____ Information given
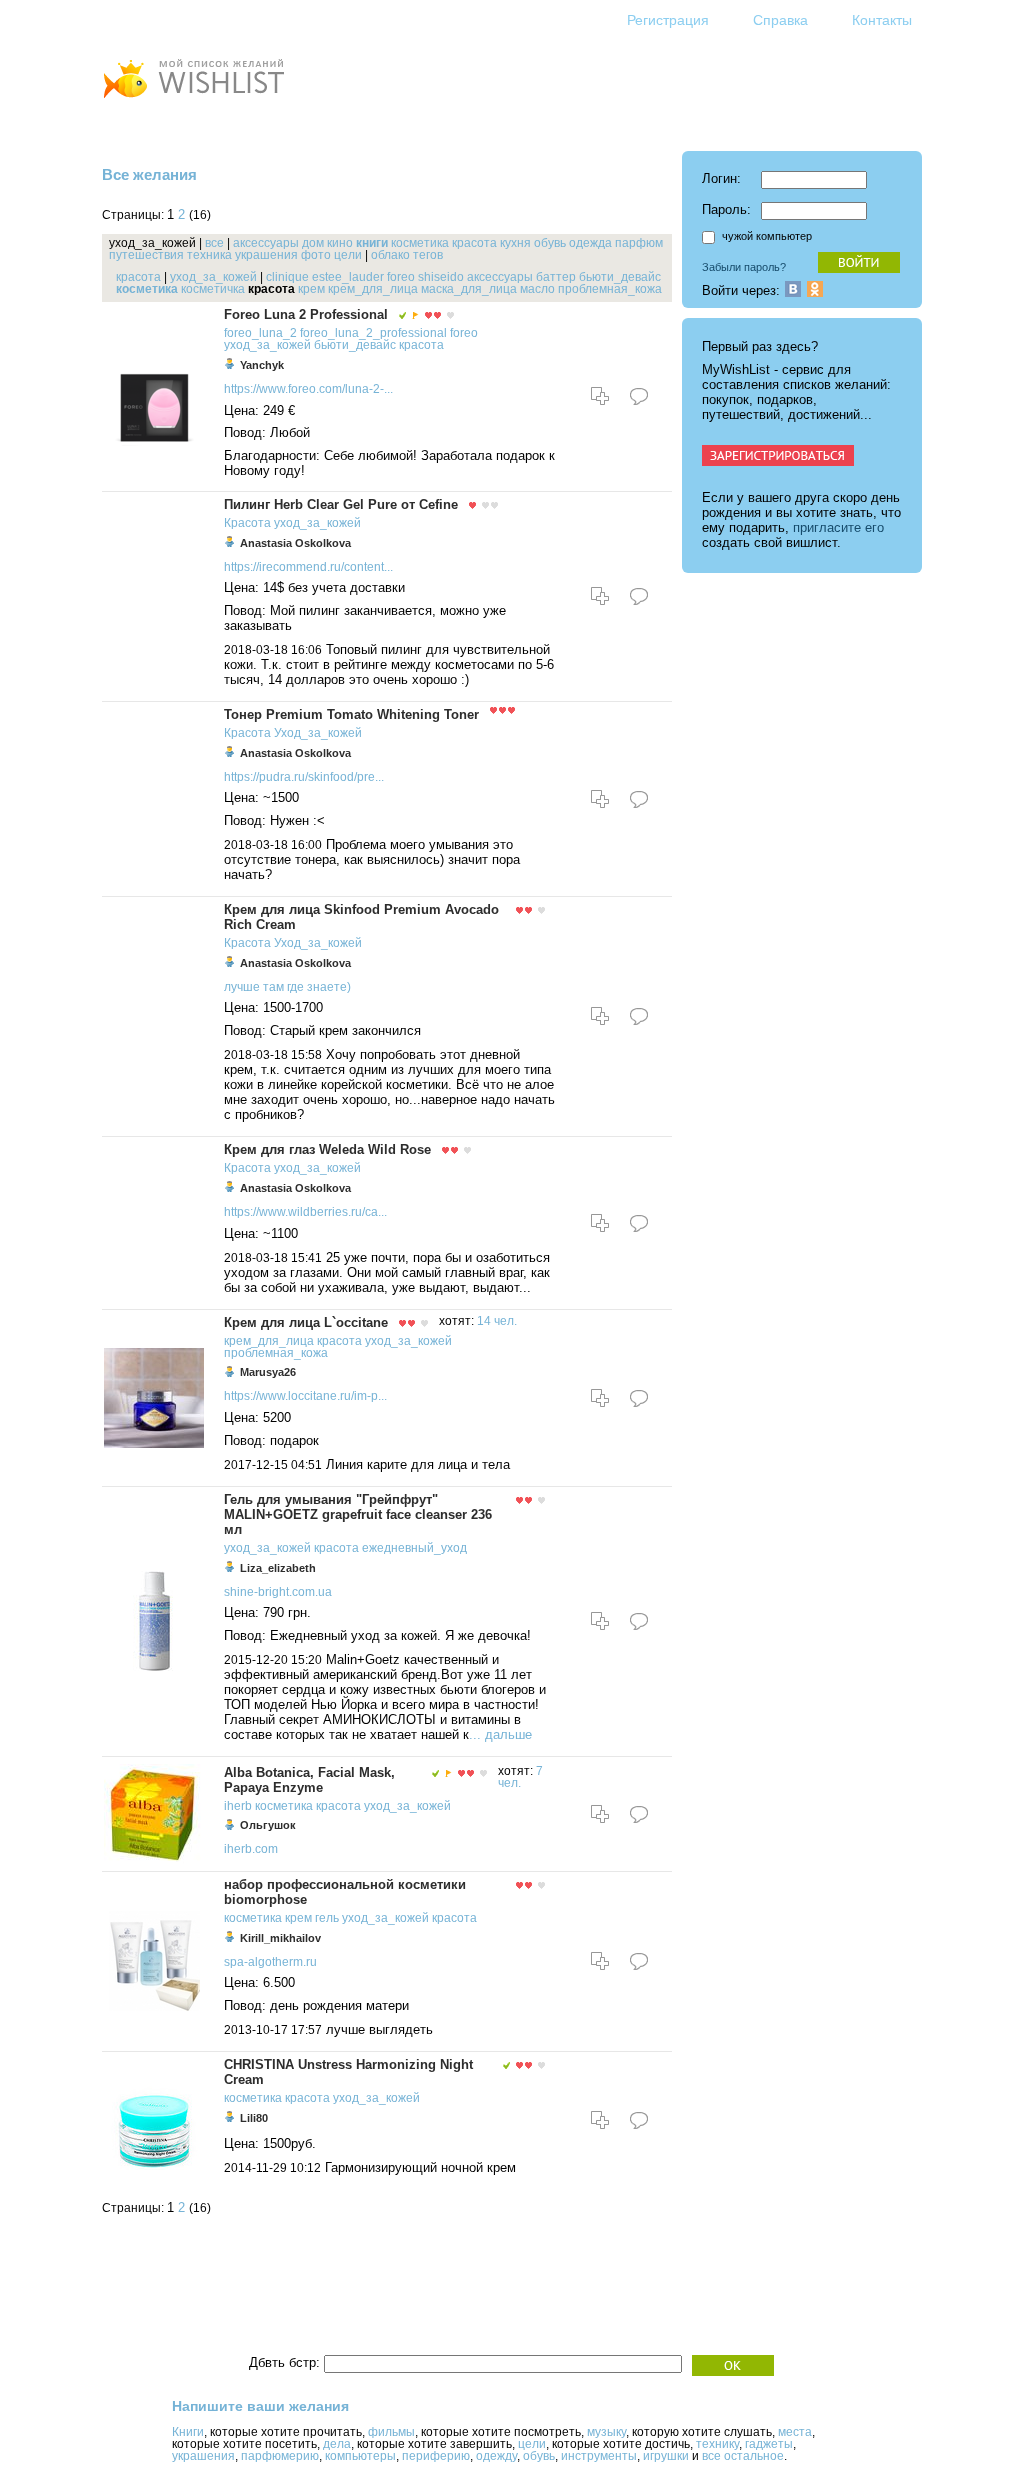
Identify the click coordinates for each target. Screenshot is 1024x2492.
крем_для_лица (373, 289)
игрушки (666, 2456)
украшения (266, 255)
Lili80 (254, 2118)
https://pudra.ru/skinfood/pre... (304, 777)
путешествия (146, 255)
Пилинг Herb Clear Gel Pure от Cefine (341, 504)
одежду (496, 2456)
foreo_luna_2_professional (373, 333)
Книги (188, 2432)
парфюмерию (280, 2456)
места (795, 2432)
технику (717, 2444)
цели (348, 255)
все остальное (743, 2456)
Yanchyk (262, 365)
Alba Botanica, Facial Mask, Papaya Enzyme (309, 1780)
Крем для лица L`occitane (306, 1322)
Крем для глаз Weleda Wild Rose (327, 1149)
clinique (287, 277)
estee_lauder (348, 277)
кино (340, 243)
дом (313, 243)
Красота (247, 523)
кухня (515, 243)
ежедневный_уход (414, 1548)
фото (316, 255)
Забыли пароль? (744, 267)
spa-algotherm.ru (270, 1962)
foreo (401, 277)
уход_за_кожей (213, 277)
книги (372, 243)
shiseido (441, 277)
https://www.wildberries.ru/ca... (305, 1212)
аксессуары (266, 243)
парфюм (639, 243)
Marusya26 (268, 1372)
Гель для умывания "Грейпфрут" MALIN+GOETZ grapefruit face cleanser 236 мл (358, 1514)
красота (474, 243)
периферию (436, 2456)
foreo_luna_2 (260, 333)
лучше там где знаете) (287, 987)
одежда (590, 243)
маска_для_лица (469, 289)
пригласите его (838, 527)
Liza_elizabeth (278, 1568)
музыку (606, 2432)
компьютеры (360, 2456)
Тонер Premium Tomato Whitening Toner (351, 714)
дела (337, 2444)
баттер (556, 277)
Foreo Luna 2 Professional (306, 314)
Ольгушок (268, 1825)
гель (327, 1918)
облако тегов (407, 255)
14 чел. (497, 1321)
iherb (238, 1806)
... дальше (500, 1734)
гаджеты (769, 2444)
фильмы (391, 2432)
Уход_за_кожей (318, 733)
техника (209, 255)
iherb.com (251, 1849)
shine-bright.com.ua (278, 1592)
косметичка (213, 289)
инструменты (599, 2456)
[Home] (193, 100)
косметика (420, 243)
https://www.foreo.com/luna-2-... (308, 389)
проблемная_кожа (610, 289)
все (214, 243)
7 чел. (520, 1777)
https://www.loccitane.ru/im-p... (305, 1396)
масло (537, 289)
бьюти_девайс (620, 277)
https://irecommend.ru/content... (308, 567)
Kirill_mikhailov (280, 1938)
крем (311, 289)
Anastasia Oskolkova (295, 543)
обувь (550, 243)
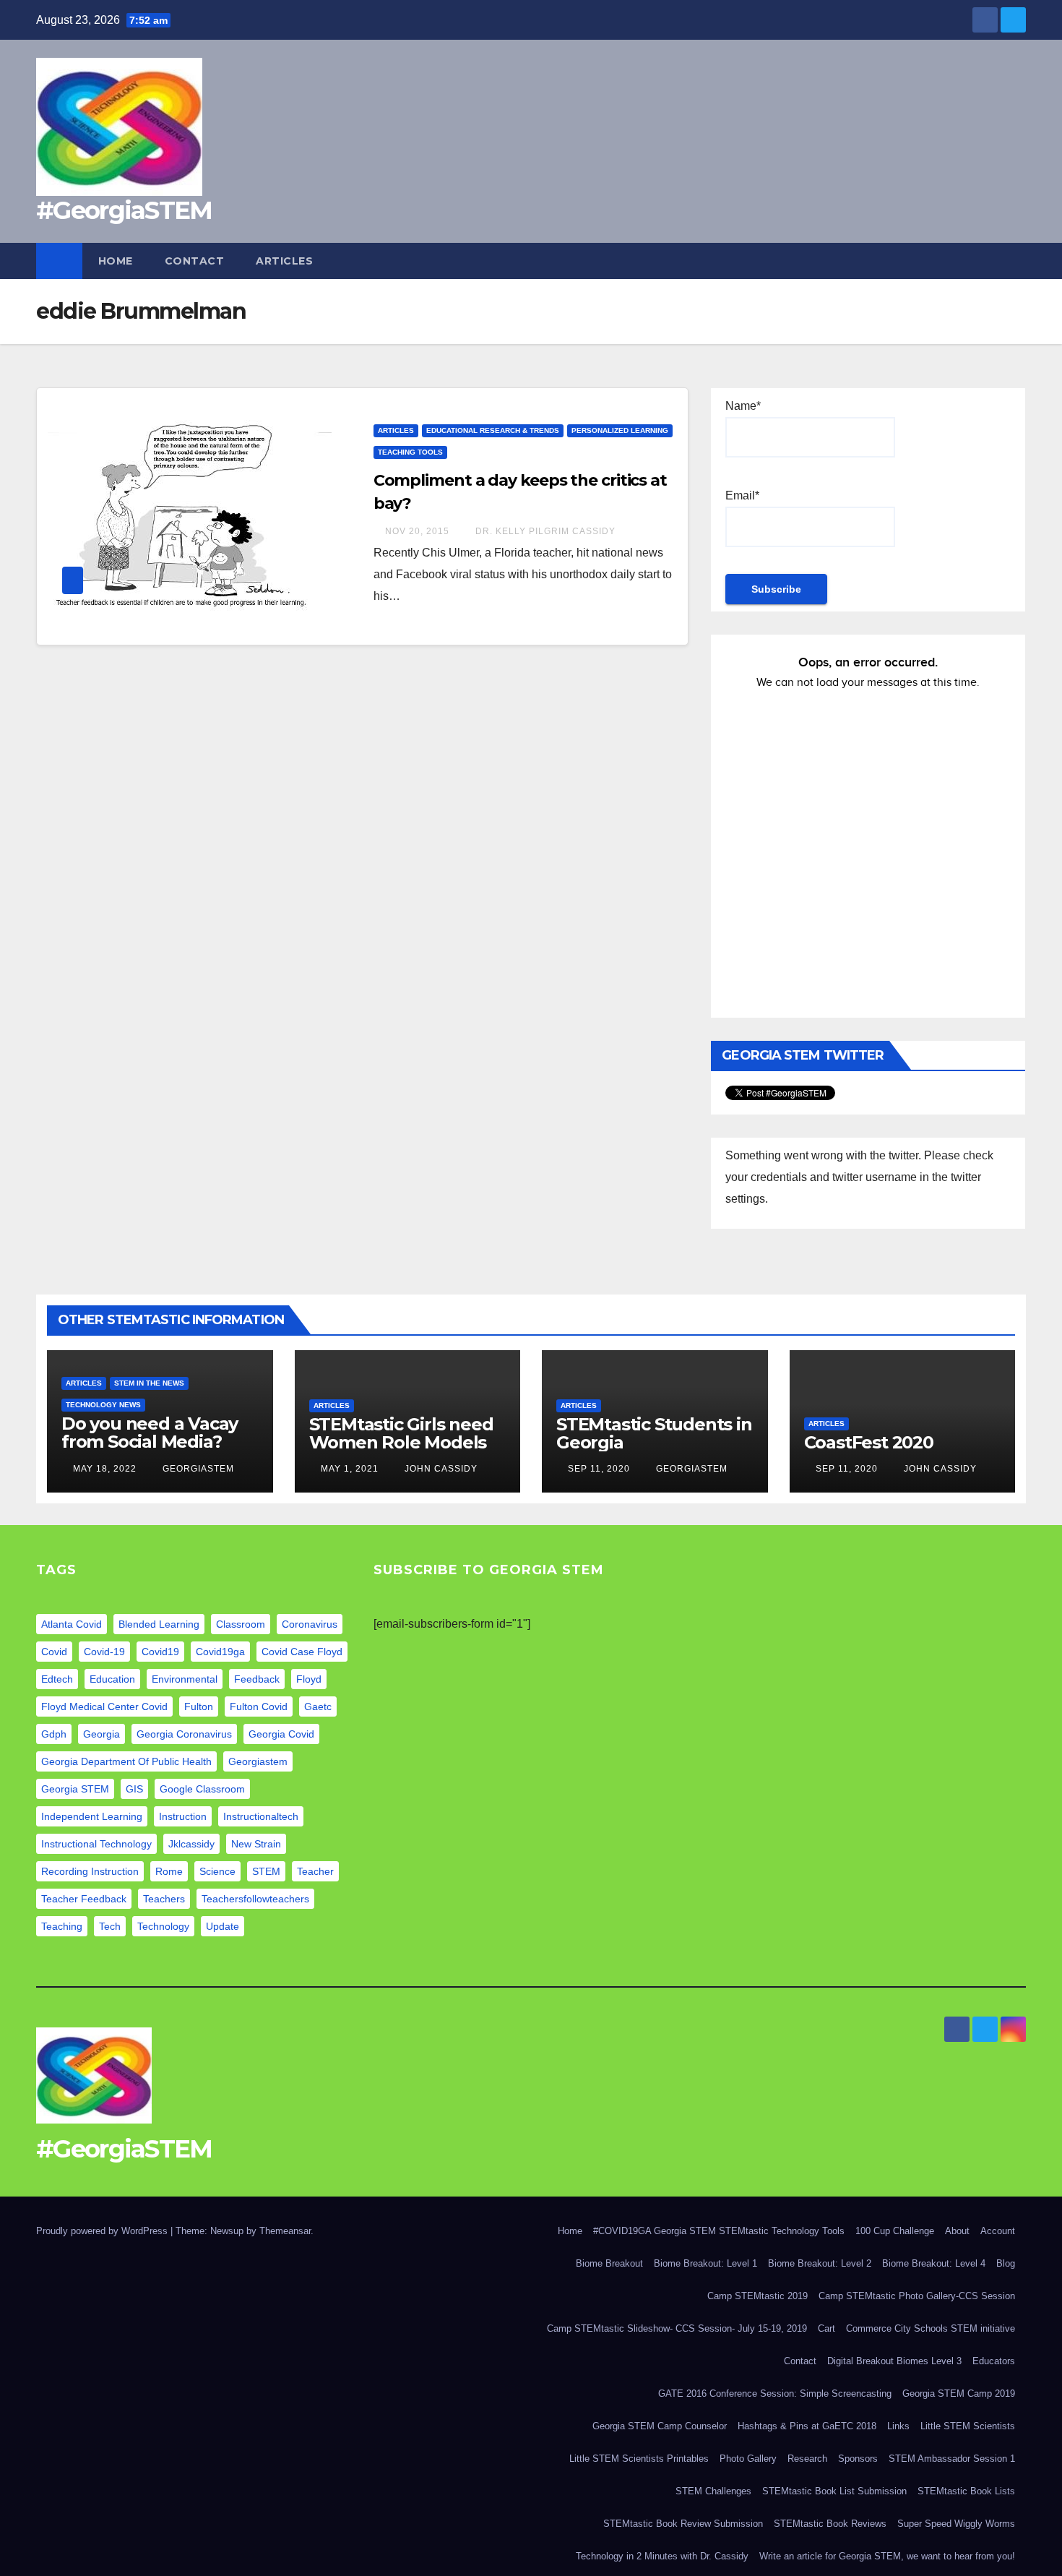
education (112, 1679)
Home (115, 260)
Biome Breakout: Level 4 (933, 2263)
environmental (184, 1679)
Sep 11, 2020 (599, 1469)
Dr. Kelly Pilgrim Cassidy (544, 531)
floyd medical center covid (104, 1706)
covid (54, 1651)
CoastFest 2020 (868, 1442)
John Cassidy (440, 1469)
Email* (742, 495)
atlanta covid (71, 1624)
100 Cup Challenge (894, 2230)
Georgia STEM (75, 1789)
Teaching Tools (410, 452)
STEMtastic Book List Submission (834, 2491)
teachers (164, 1899)
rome (169, 1871)
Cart (826, 2328)
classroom (240, 1624)
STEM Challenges (713, 2491)
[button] (1015, 260)
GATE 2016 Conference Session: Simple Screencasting (775, 2393)
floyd (308, 1679)
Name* (743, 406)
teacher (315, 1871)
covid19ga (220, 1651)
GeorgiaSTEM (197, 1469)
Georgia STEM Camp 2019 (958, 2393)
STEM (266, 1871)
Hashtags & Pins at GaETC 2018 (807, 2426)
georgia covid (281, 1734)
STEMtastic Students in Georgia (654, 1433)
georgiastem (258, 1761)
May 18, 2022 (105, 1469)
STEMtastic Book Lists (966, 2491)
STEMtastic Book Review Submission (683, 2523)
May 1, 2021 (350, 1469)
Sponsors (858, 2458)
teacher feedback (83, 1899)
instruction (183, 1816)
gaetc (318, 1706)
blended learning (158, 1624)
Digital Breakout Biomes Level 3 (894, 2361)
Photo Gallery (748, 2458)
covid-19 (104, 1651)
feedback (257, 1679)
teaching (61, 1926)
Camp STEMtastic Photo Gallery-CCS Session (917, 2296)
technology (163, 1926)
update (222, 1926)
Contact (195, 260)
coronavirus (309, 1624)
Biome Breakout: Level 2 (819, 2263)
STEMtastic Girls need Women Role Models (401, 1433)
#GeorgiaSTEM (124, 210)
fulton (198, 1706)
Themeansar (285, 2230)
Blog (1005, 2263)
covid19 (160, 1651)
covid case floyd (302, 1651)
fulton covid (259, 1706)
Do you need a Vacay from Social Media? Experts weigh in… (149, 1441)
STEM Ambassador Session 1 (952, 2458)
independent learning (91, 1816)
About (957, 2230)
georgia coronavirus (184, 1734)
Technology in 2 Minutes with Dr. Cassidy (662, 2556)
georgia (101, 1734)
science (217, 1871)
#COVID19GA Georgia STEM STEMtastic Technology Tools (719, 2230)
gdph (53, 1734)
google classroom (202, 1789)
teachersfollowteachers (255, 1899)
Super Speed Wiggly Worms (956, 2523)
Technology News (103, 1405)
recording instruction (90, 1871)
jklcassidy (191, 1844)
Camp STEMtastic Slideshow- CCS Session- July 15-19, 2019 (677, 2328)
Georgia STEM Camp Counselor (659, 2426)
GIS (134, 1789)
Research (807, 2458)
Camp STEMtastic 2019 (757, 2296)
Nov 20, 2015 (417, 531)
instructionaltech (260, 1816)
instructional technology (96, 1844)
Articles (284, 260)
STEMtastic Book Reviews (830, 2523)
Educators (993, 2361)
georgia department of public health (126, 1761)
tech (110, 1926)
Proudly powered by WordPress (103, 2230)
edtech (57, 1679)
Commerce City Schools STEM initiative (930, 2328)
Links (898, 2426)
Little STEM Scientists (967, 2426)
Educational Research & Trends (492, 430)
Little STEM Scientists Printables (639, 2458)
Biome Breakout (609, 2263)
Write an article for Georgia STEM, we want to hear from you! (887, 2556)
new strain (256, 1844)
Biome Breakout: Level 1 (705, 2263)
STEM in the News (149, 1383)
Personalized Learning (619, 430)
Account (997, 2230)
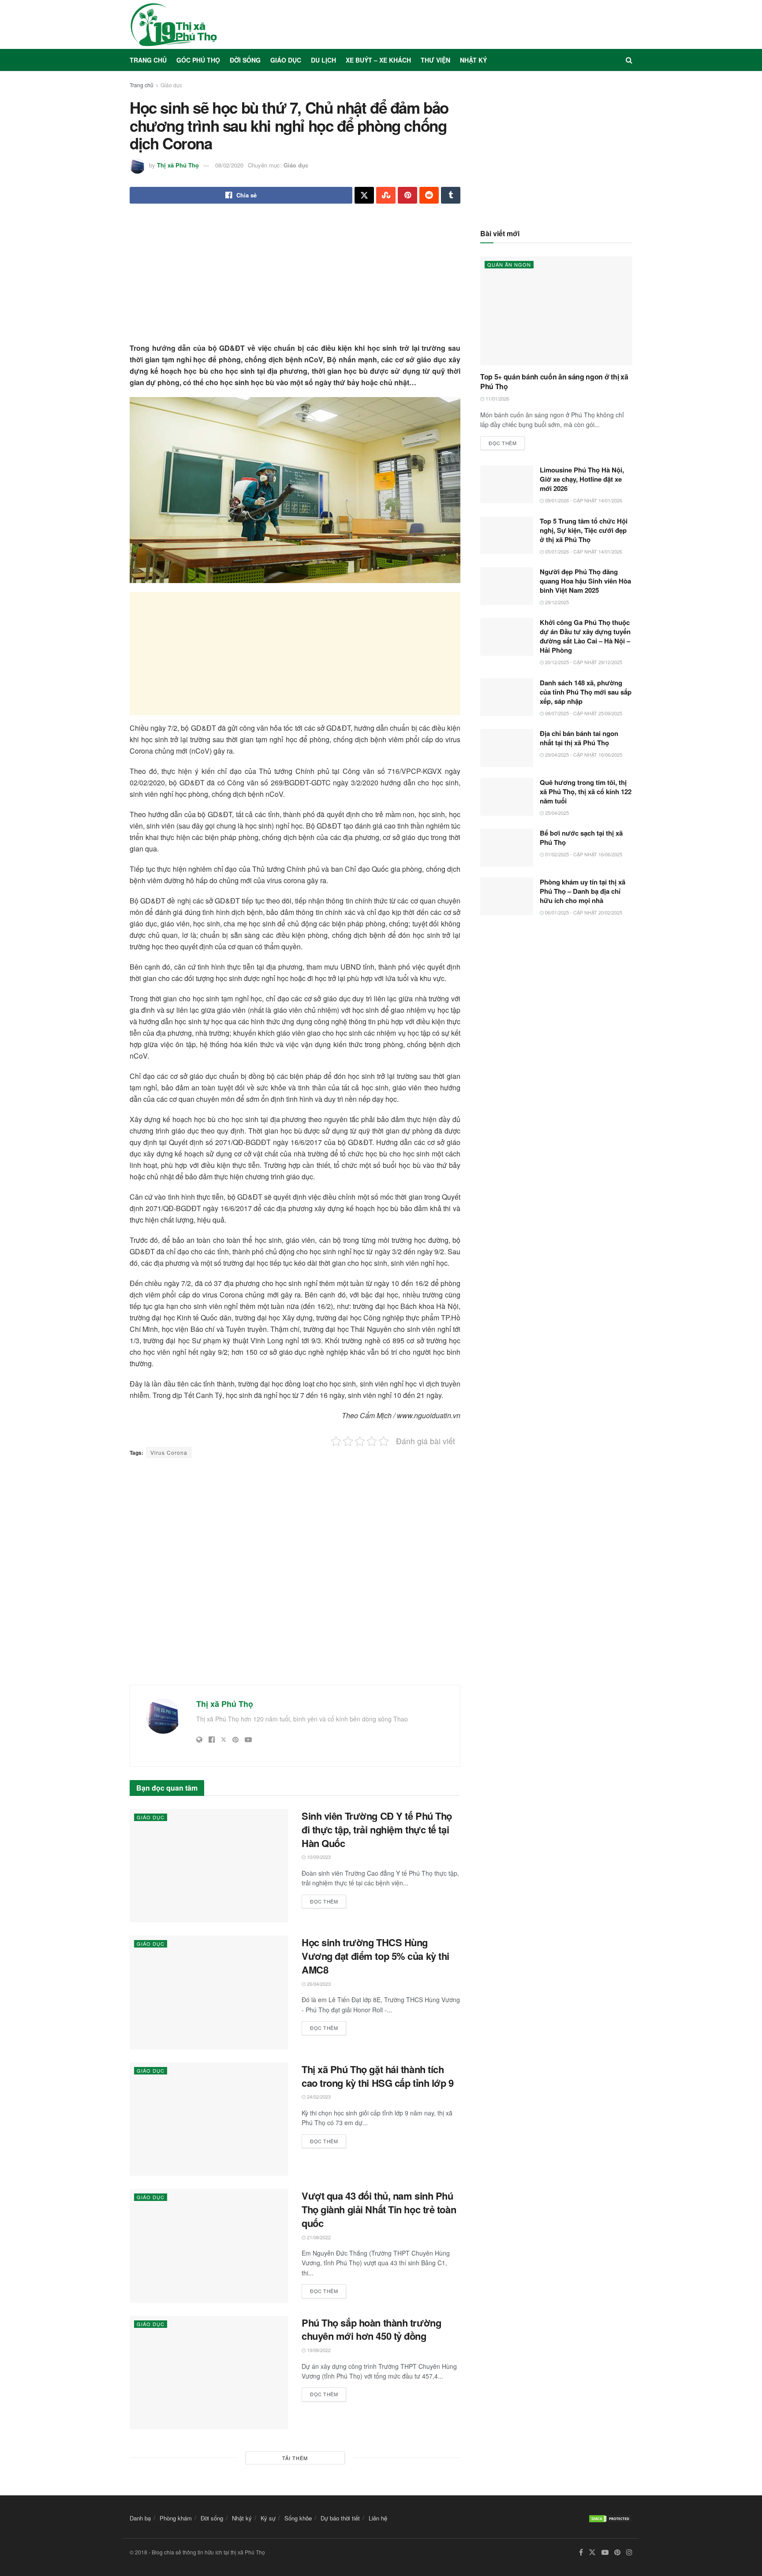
________
**Try it**
Look through the entries, and return every line that the word "https" appears in.

**Answer to this exercise**
https://pudra.ru/skinfood/pre... (304, 777)
https://www.wildberries.ru/ca... (305, 1212)
https://www.foreo.com/luna-2-... (308, 389)
https://www.loccitane.ru/im-p... (305, 1396)
https://irecommend.ru/content... (308, 567)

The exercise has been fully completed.